Hydrangea care is largely low maintenance, making growing hydrangeas a good choice for new or experienced gardeners. The color of hydrangea flowers is influenced by the acidity of the soil, with blue flowers thriving on acid soils and pink blooms making a great show for alkaline or limy soils.

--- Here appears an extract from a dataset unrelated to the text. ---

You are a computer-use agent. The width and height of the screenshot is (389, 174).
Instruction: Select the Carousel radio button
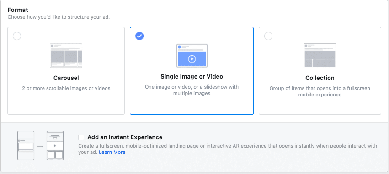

Hydrangea Care & Growing Hydrangeas: Plant Snapshot

Hydrangea Care
  • Hydrangea (Hydrangea)
  • Annual or perennial? Perennial
  • Recommended varieties (by color):
    • Blue: All Summer Beauty, Blue Bonnet, Bluebird, Blue Wave, Miss Belgium
    • Cream: Praecox
    • Green: Limelight
    • Pink: Ayesha, Pink Diamond, Bouquet Rose, Preziosa, Hamburg
    • Red: Hornlei, Masja, Fasan Teller Red
    • Salmon: Tolivit
    • Violet: Mariesii Perfecta
    • White: Brussels Lace, Lanarth White, Veitchii, Quercifolia, Snow Queen
    • Yellow: Tokyo Delight
  • Recommended USDA Hardiness zones: 05b to 09a
  • Mature Height: 48 to 264 inches (100 to 700 cm)
  • Mature Spread: 48 to 96 inches (100 to 245 cm)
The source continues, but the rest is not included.